Using Google Analytics API and PHP to Ghostbust EntreCard

The EntreCard community has been all abuzz about ‘cheaters’ or ‘ghost droppers’ on EntreCard. These are people who somehow record with EntreCard that they’ve visited your site when they actually haven’t. I wrote a little bit about this in my entry Cheating at EntreCard and Finding Real Top Droppers. In that blog post, I suggested using Google Analytics to see who Google recognizes as visiting your site from your EntreCard drop box.

Since then, I’ve been using these analytics to visit those people that come to my website via the EntreCard Dropbox and visit the most pages. With that, I’ve seen more EntreCard based traffic over the past couple days than I have in nearly a year. Some of that may be simply because of the buzz about EntreCard ghosts and my current rise in popularity on EntreCard. However, it does seem like a useful strategy.

People have asked if my process could be automated, and I’m starting to work on automating it. Details are provided below. In addition, people have suggested it might be good to come up with a Quality Dropper list. Using what I’ve written so far, I can come up with the quality droppers, in terms of the number of page views, that I see. However, I could make this more useful if I had similar data from other sites. If you’re interested in submitting your own data, there are a couple different approaches.

One method, for a simple one time analysis, you could go to the Google Analytics page for your site. Click on Traffic Sources, Referring Sites, and EntreCard in the list. Set Show Rows to 500 to get the most data, and then click on Export TSV. Send the Tab Separated Values file to me and I’ll add it to my analysis. For ongoing analysis, if you give me read access to the Google Analytics for your page I can include your site in the automated analytics I’m building.

Send your TSV file to aldon.hynes at orient-lodge.com, or give the same address read access to your Google Analytics User Manager and drop me a note about it.

For those who want to build their own automated analytics, here is how I’ve been approaching it:

In the Google Analytics Data Export API - Protocol (v2), there is an example of a script that can be used to retrieve data.
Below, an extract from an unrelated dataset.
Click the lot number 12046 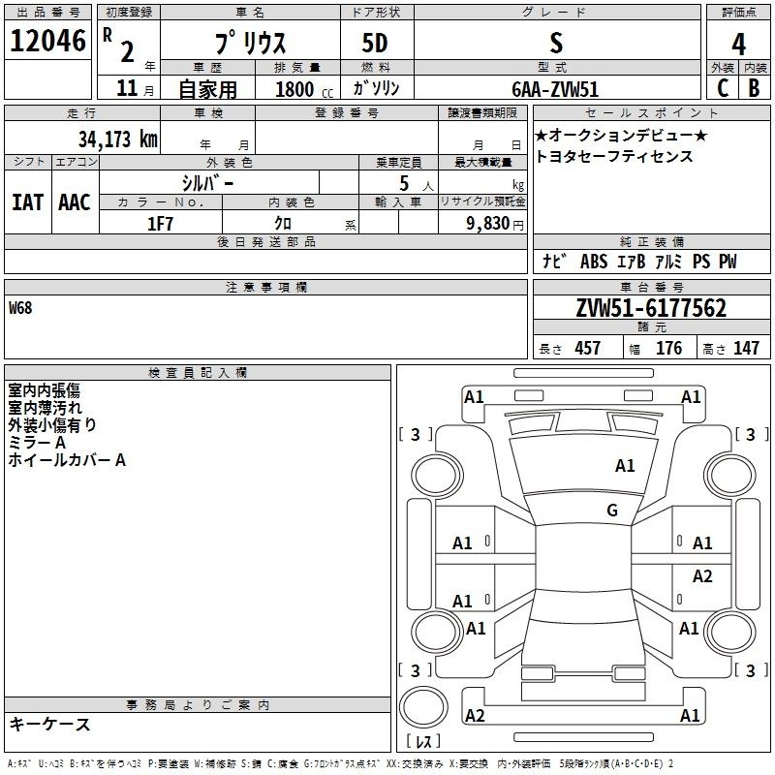(x=47, y=41)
The first thing I needed to do was retrieve the table ID for the site that I want to see the analytics for. I currently have many sites I track Google Analytics for, but for my own account and for various people I support. Once I found the table ID, I could take the sample code in the ‘Retrieving Report Data’ section, and modify it for my own purposes.

Specifically, I changed the dimensions to ga:referralPath and the metrics and sort criteria to ga:pageviews. I changed the filter to ga:source%3D%3Dentrecard.com so I would only get the results for EntreCard and I changed the max-results to 500 to get as many sites as possible.

The resulting data was an XML file that I parsed using PHP’s SimpleXML function. With that, I then generated the sample data:

Update: This is the data I initially presented in my blog post, but as Glenn points out, 40% of the users have moved on. I hadn't changed the default time range that Google provides.
16120 - 21

24624 - 18

8892 - 18

9654 - 18

23485 - 17

For a more up to date list, this is for January 2010:
41616 - 35

9654 - 24

50160 - 21

38558 - 19

5933 - 18

End of Update

This is a list of the EntreCard users that visited my site the most during the period I requested data for. It shows their EntreCard userid, the number of visits they produced, and is a link to the EntreCard User Detail page.

The code still needs a little work, but I’m willing to share it with others that are interested. If you have additional ideas or comments, please let me know.